We walk around the village - still less than 100 houses. We stand outside the old house, (in the collage) where Jen and R and their mum lived, and I was a regular visitor from about 65 years ago - at first with my parents, then by myself. Travelling on the coach from on London age 9 or 10 with the driver‘keeping an eye on me’.
The downstairs right hand window is where my aunt had her treadle singer sewing machine. They lived on what she earned as a really skilled dressmaker..
We talk about the immense social change in the village in these years. (The 4 teenagers in the group look a bit bored - but they are delightful and gorgeous deep down:-)) Then people lived there because they had some connection with the village- mostly the farms - or other services on the land eg gamekeepers. There was a tiny village school where Jen and R went til they were 11. Farmers were quite well off, everyone else was making do. One or two cars. R went to Oxford to read music - I mention this because at the time she went, there was no bathroom at the house, and an outside toilet in the yard. Quite an unusual background for oxford in those days, maybe even now. We were so proud of her. I remember when the bathroom was built onto the side. My cousin Jen and I decorated with flower power wallpaper, swirly orange flowers. I can see it clearly. It’s 1967, and we are listening to Sergeant Pepper while we work.

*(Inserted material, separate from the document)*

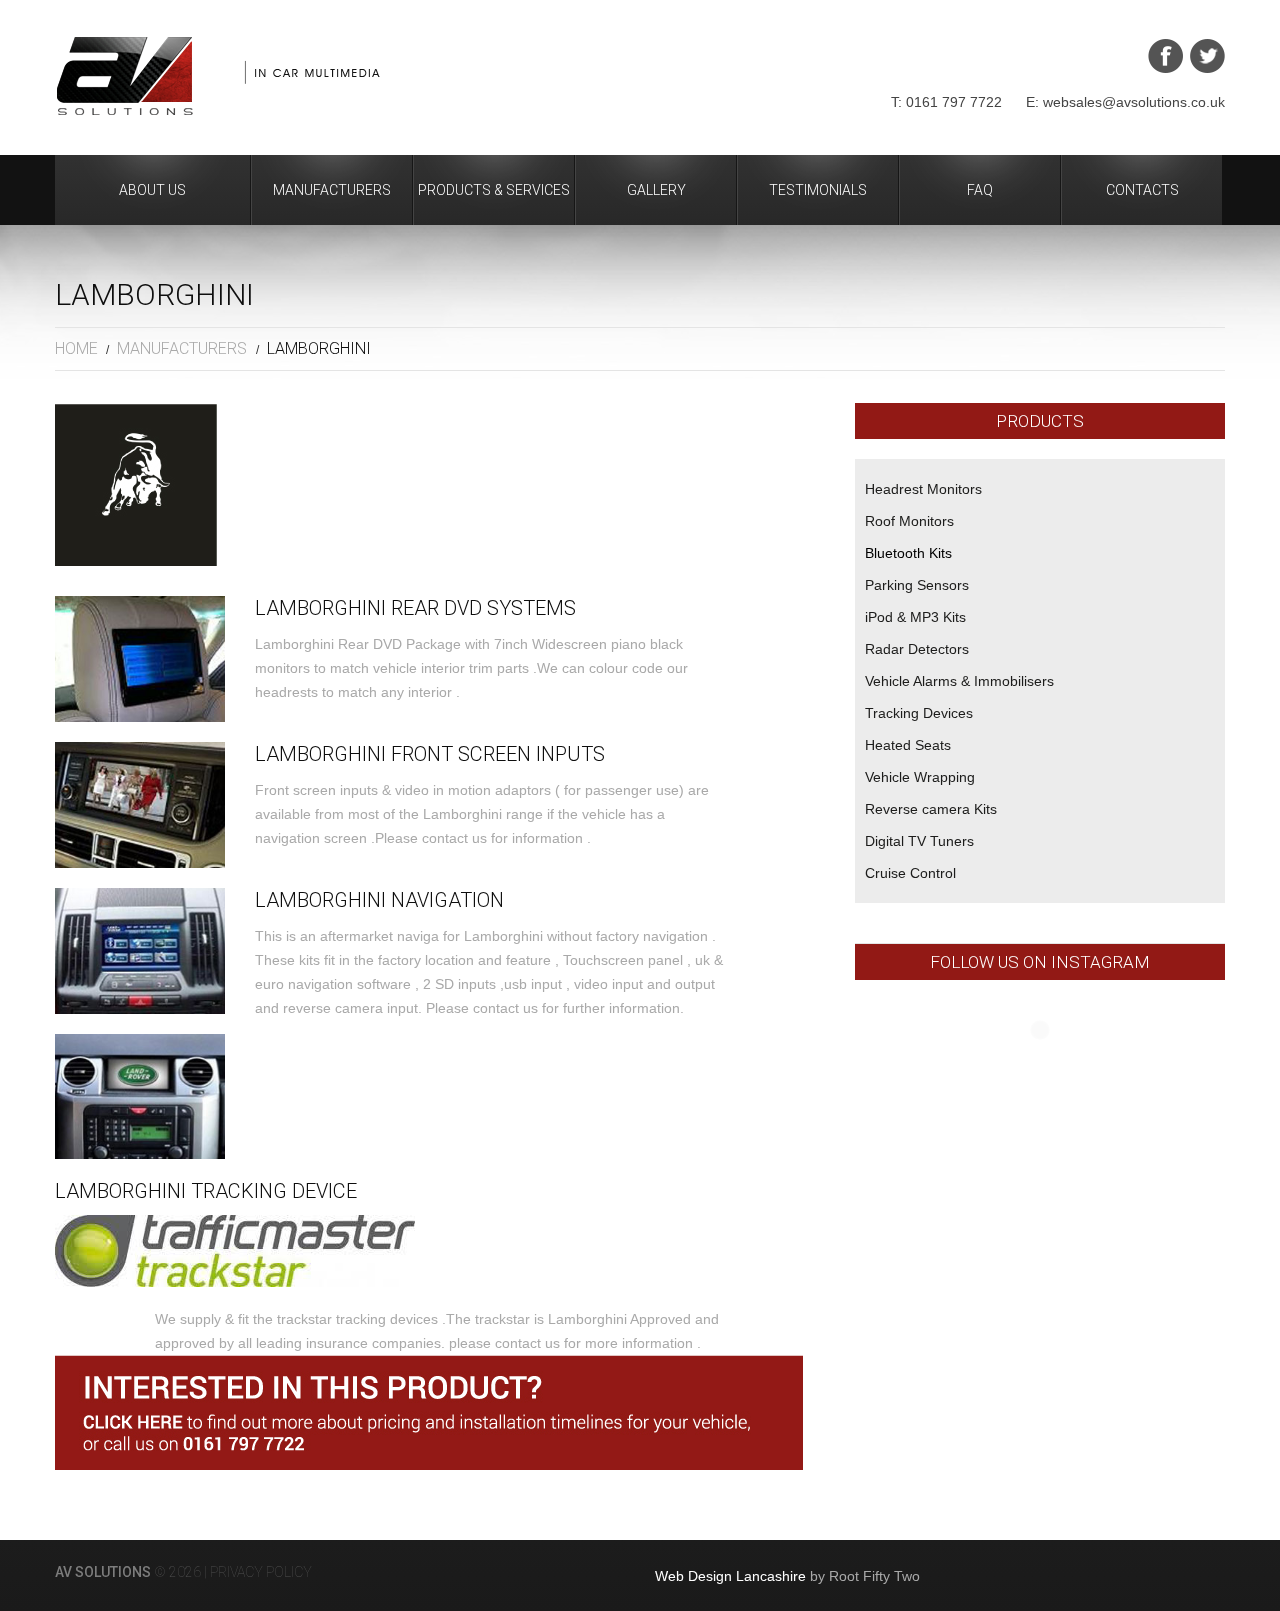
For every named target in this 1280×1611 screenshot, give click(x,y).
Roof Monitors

Now the village is a place where quite wealthy people live (you have to be) expensive cars outside each house. The village school is now a grand house.I guess you call it a dormitory village.
After we go to Scunthorpe rugby club function room and talk and talk. Memories, support in this and other losses, sharing photos of dogs and cats. Then people head back to wherever - London, Edinburgh, all over. I stay one more night with my cousin M near Gainsborough. There’s a lovely sunset.
Apologies for two things - writing so much (of course for myself really). And for not visiting people’s journals while I’m up here. There literally hasn’t been a second when I wasn’t either talking or listening.